In which lines of the data does the string "computer" appear? Copy every one.

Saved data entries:
--*--

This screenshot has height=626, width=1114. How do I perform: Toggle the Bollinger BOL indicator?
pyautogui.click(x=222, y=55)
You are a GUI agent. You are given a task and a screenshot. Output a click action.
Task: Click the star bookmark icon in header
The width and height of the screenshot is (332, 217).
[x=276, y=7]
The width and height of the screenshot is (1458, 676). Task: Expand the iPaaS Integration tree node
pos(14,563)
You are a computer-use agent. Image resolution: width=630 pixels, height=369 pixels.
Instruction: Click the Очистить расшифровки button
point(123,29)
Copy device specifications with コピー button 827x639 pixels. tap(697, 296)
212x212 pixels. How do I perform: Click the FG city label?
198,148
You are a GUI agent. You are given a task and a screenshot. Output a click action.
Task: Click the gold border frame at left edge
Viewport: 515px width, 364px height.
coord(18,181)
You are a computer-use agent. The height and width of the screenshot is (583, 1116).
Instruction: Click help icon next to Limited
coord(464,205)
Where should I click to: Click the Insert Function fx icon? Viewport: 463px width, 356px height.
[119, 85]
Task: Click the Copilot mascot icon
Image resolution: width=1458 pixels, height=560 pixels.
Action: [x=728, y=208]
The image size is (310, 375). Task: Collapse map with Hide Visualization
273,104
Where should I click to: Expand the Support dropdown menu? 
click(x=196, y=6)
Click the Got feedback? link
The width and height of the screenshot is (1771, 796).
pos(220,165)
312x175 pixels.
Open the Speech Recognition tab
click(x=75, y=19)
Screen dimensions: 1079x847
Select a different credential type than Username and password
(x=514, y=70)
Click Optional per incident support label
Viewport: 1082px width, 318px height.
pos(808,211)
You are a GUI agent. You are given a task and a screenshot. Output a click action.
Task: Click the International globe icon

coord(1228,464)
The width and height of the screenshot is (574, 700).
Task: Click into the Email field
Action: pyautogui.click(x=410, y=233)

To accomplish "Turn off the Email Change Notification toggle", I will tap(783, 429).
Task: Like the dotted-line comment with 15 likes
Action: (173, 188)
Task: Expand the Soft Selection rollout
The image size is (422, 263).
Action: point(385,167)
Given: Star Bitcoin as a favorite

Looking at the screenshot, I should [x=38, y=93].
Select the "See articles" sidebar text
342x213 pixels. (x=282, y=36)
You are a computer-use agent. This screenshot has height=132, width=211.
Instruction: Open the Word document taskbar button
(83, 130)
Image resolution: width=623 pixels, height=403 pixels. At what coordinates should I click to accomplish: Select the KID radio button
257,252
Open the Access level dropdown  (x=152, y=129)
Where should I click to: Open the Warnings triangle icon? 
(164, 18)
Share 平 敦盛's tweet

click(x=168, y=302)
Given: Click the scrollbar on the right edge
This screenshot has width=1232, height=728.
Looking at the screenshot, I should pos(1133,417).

--*--

:: SOLUTION TO THIS PROBLEM ::
You are a computer-use agent. Image resolution: width=630 pixels, height=369 pixels.
You are a computer-use agent. The height and width of the screenshot is (583, 1116).
You are a computer-use agent. This screenshot has height=132, width=211.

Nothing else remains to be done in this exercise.